American classical composer

Roland Trogan (August 6, 1933 – May 1, 2012) was an American composer, teacher and author.

==Biography==
Born in Saginaw, Michigan, Trogan was a musical prodigy. He performed classical piano music as a teenager on WKNX Radio in Saginaw from 1947 to 1950, before beginning formal training in composition at the University of Michigan. There he studied with Ross Lee Finney, Luigi Dallapiccola and Leslie Bassett and received his B.Mus. in 1954, M.Mus. in 1955, and D.M.A. in 1963. His compositional work during this time was recognized by awards from BMI and the Louisville Symphony, which performed Trogan's Two Scenes for Orchestra in 1955. A Fulbright Scholarship for study in Rome was rescinded by the House Committee on Un-American Activities because Trogan had signed a petition supporting the prominent socialist, Norman Thomas. In addition to graduate fellowships in music theory and English, Trogan was engaged as Associate Conductor and Composer-in-Residence by the Saginaw Civic Symphony, under the Russian-American conductor Joseph Cherniavsky. Trogan came to Cherniavsky's attention after learning of Trogan's prize winning one-act opera, The Hat Man (1954), which was widely performed. While a graduate student Trogan produced chamber works for vocal and instrumental ensembles: the Sextet for Wind Quintet and Piano, Elegy for String Quartet and Contralto, and incidental music for Berthold Brecht's The Good Woman of Szechuan. Additional works from that time include Duos on Tone Rows, Five Pieces for Piano, and his Soliloquy for Piano, which was published in 1955 in Generation magazine as an homage to Arnold Schoenberg.

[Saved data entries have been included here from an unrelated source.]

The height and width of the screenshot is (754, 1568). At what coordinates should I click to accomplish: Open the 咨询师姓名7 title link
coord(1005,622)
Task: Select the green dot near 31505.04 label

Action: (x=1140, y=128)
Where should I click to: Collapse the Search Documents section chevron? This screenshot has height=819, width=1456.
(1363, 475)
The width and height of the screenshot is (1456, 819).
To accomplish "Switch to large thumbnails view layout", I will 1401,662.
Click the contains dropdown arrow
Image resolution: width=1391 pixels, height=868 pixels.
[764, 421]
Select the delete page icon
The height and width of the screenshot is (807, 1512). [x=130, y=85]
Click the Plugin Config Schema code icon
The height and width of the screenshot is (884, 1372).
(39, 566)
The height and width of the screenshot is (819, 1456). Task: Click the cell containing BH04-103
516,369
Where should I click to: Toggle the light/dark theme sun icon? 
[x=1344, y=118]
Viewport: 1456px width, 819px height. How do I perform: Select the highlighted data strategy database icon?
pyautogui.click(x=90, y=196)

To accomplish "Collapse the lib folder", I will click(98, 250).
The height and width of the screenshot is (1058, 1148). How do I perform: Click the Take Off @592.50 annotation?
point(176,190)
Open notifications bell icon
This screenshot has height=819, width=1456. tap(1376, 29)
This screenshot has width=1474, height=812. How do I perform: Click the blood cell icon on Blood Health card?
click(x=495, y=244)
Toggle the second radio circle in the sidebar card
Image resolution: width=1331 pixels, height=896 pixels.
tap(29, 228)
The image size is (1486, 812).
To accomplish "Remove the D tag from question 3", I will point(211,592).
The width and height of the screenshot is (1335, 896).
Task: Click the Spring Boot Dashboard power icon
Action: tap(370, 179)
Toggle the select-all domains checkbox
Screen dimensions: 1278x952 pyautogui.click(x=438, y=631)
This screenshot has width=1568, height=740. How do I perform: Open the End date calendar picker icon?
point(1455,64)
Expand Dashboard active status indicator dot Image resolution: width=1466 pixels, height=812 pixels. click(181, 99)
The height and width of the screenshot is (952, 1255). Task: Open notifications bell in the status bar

In 1960 Trogan began studies with Roger Sessions in Princeton, New Jersey and divided his musical activities between Michigan and New York. In New York he organized public concerts, lectures and seminars featuring prominent individuals and ensembles including the composers Henry Cowell and Wallingford Riegger, the Grand Prix du Disque-winning Kohon String Quartet, the violinist Max Polikoff and the violist Walter Trampler. After completing his doctoral thesis, the Concerto for Violin and Orchestra in 1963, Trogan relocated to Staten Island, New York and began his public musical career. His works were performed in New York City's major concert venues, including Lincoln Center and Carnegie Hall. Recordings of his music were widely broadcast and interviews of the composer were frequent on both TV and international radio. Premieres of his piano music were presented by Paul Jacobs and Metropolitan Opera conductor Richard Woitach, and his Sonata for Unaccompanied Violin was performed by Harold Kohon at The Town Hall. Trogan also taught for several years for at New York University, and privately for prominent individuals and families, including the families of violinist Isaac Stern, actor Richard Burton, diplomat Felix Rohatyn, actor Christopher Plummer, Sarasota Opera director Victor DeRenzi, and New York City Opera conductor Julius Rudel. His compositions of this period included The Seafarer Cantata, Five Nocturnes for Piano, and the first Piano Sonata.

He then took a hiatus from composing and turned his attention to his family and to the founding of a music school on Staten Island in 1975, which he continued to direct until his death. Although he adopted a lower public musical profile, he continued to be recognized with three grants from the American Academy of Arts and Letters. In 1997, Trogan's second compositional period began with the creation of much piano music, his Chamber Symphony, and Más ficciones (por Jorge Luis Borges) for unaccompanied violin. In 2004 he founded Patrice Editions, L.L.C., a company devoted to recording and publishing contemporary music. Trogan has written a book, The Circle and the Diamond: The Odyssey of Music, in which he proposes new procedures for the analysis of music as well as ways of understanding Western music in relation to the changing temporal perspectives in European civilization. Up until his death, he continued to compose new works. His last known work-in-progress was Missa Cavuto, a work for soprano and piano.